Don't be embarrassed

About a month ago I had a health scare. After waking up with chest pains in the left side of my chest and finding it hard to breathe, Elysha called an ambulance, fearing I was having a heart attack.

A day-long stay in the cardiac care unit, a nuclear stress tests, and a follow up visit to the cardiologist have all determined that my heart is in excellent shape.

Just a pulled muscle in my chest.

Here's something important:

I didn't initially call the ambulance or even tell Elysha that I was struggling to breathe. I sat downstairs in the early morning hours alone, in pain, and in fear that I was being silly. I worried that I might be overreacting. I didn't want to make a big deal out of nothing.

I was afraid to be embarrassed. 

I'm not sure how long I would've stayed downstairs alone, wondering what to do, had a woodpecker not started pounding on the house just before 6:00 AM, causing Elysha to awaken and ask me to come upstairs.

That was when I told her about my pain. That was when she called the ambulance. 

Later, in the cardiac care unit, as the tests began indicating that I wasn't having a heart attack, I started to feel a little ridiculous. I had made a mountain out of a mole hill. I had wasted a lot of people's valuable time on what amounted to be a simple, pulled muscle.

I started to feel embarrassed.

As a nurse shaved my chest in preparation for my stress test, I apologized to her. I said that I was sorry to waste all this time and effort when it looked like I was fine. I told her how I didn't want to call the ambulance for this very reason. 
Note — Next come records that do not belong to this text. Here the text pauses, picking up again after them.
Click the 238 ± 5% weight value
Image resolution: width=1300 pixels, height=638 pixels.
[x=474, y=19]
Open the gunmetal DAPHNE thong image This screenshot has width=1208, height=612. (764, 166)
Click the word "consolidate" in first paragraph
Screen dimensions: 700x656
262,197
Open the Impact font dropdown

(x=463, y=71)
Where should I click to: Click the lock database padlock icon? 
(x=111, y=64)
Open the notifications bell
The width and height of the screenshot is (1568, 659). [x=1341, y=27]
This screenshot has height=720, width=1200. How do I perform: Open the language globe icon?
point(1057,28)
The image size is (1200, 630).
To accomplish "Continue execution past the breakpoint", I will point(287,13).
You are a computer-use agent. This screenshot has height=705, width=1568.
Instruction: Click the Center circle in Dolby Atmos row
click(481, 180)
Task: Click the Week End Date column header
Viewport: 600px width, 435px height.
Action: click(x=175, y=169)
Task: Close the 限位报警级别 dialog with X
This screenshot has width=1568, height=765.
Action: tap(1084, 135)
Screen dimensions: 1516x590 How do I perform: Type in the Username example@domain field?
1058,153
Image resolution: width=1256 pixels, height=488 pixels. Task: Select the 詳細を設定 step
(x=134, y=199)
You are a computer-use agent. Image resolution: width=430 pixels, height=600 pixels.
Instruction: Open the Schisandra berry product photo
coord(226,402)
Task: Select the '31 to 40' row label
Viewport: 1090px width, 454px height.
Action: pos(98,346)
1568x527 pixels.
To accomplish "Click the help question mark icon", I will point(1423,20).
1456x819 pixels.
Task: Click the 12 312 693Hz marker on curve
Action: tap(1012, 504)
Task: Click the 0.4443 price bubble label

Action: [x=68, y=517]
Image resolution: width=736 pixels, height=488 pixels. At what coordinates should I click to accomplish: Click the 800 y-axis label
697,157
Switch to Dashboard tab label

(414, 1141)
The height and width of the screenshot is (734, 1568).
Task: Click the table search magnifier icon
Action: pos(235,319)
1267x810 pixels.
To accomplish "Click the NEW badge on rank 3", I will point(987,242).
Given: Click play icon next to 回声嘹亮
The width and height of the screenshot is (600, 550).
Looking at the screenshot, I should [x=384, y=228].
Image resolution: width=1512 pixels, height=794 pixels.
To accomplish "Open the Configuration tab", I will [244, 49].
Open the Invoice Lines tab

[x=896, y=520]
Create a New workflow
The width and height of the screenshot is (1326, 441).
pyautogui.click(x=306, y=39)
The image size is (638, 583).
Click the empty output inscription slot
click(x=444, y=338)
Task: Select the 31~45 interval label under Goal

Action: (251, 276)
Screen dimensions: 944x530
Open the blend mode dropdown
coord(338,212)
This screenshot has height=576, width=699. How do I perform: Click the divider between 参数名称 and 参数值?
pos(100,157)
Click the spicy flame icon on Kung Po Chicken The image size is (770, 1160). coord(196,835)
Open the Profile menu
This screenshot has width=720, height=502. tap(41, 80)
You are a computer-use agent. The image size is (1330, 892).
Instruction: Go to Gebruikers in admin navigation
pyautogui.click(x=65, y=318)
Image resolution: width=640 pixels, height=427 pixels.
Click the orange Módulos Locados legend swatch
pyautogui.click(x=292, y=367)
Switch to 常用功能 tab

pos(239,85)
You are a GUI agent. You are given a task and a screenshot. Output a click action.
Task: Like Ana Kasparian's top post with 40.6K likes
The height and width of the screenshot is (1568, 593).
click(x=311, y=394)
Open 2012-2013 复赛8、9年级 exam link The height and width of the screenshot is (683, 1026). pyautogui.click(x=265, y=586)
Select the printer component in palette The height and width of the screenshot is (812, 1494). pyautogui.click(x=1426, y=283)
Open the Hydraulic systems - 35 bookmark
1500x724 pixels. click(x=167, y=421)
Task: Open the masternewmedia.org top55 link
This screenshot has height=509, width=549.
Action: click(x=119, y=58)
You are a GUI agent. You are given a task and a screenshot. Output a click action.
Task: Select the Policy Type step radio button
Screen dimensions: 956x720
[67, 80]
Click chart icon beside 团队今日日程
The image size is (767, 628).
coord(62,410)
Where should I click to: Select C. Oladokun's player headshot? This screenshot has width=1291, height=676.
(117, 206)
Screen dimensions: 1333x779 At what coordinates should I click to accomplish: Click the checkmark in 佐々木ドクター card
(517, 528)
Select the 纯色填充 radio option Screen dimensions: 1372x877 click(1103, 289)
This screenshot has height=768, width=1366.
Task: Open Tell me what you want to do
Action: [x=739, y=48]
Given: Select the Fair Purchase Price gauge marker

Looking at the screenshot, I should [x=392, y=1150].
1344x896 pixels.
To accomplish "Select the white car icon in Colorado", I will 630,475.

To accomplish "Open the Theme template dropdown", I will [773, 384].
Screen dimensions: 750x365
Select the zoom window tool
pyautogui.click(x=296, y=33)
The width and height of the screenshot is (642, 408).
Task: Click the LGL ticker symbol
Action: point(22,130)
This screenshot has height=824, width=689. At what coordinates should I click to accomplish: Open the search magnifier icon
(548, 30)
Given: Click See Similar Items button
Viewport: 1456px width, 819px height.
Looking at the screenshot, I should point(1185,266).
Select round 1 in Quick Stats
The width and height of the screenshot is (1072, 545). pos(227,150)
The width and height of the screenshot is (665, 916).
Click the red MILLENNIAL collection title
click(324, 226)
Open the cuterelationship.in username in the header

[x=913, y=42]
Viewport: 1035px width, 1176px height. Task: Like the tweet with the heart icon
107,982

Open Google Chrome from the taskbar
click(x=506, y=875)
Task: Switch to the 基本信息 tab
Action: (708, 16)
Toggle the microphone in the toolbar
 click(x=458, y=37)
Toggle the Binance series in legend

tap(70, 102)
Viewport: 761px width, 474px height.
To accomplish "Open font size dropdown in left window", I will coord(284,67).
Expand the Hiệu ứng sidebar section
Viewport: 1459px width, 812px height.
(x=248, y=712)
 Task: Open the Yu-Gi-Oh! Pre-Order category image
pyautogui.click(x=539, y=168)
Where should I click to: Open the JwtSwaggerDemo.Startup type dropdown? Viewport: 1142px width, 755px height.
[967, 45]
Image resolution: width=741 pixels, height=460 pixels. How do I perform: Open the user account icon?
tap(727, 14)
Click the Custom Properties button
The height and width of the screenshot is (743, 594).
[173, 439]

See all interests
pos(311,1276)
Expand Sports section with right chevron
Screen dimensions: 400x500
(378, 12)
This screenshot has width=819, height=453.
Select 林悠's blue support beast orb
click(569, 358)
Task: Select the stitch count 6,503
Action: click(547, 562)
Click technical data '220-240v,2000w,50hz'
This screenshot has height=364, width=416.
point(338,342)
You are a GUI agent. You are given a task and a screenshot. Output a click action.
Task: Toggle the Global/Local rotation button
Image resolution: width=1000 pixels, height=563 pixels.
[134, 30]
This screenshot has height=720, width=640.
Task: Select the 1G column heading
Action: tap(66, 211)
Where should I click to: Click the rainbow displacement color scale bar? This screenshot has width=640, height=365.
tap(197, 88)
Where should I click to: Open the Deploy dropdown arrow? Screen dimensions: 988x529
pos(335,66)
She stopped shaving.  She looked into my eyes. She said, "People die because they don't call 911 in fear of embarrassment. They sit at home, trying to decide if what they are feeling is real, and then it's too late. That happens more than you know. You have kids. Right?"

"Yes," I said. "Two."

"Then you don't have time to worry about being embarrassed. You need to keep yourself alive. Forget embarrassment. You did the right thing. I wish more people would."

I didn't tell her that Elysha was the one to call the ambulance, and that she actually called without my knowledge. I was still debating if my pain warranted a trip to the hospital when Elysha appeared and said the ambulance was already on its way.  

That nurse was right. When it comes to our health, "Better safe than sorry" seems especially applicable. How sad and foolish of people - myself included - for worrying about being too healthy to seek medical treatment, especially when it's related to the heart.  

There is no room for embarrassment when your life may or may not be on the line. 

My friend, Steve, recently told a story at Speak Up about experiencing chest pains and deciding to seek medical treatment. Steve was still in his twenties at the time. He was the former starting tight end at the University of Connecticut with a real chance at the NFL before an injury and bad luck derailed his football dreams. 

Steve was a world class athlete. If anyone had a reason to dismiss some chest pain as nothing, it was Steve. Instead, he went to the hospital, and doctors discovered an almost complete blockage of an artery affectionately known as the widow maker. He underwent surgery immediately and is alive and healthy today. 

Steve has two kids, too. Thank goodness for them and his wife that he wasn't too embarrassed to seek help.

Thank goodness my chest pain turned out to be nothing. 

Don't ever be embarrassed to seek medical attention when in doubt. The only embarrassment I feel about that day now is the embarrassment over being worried about being embarrassed.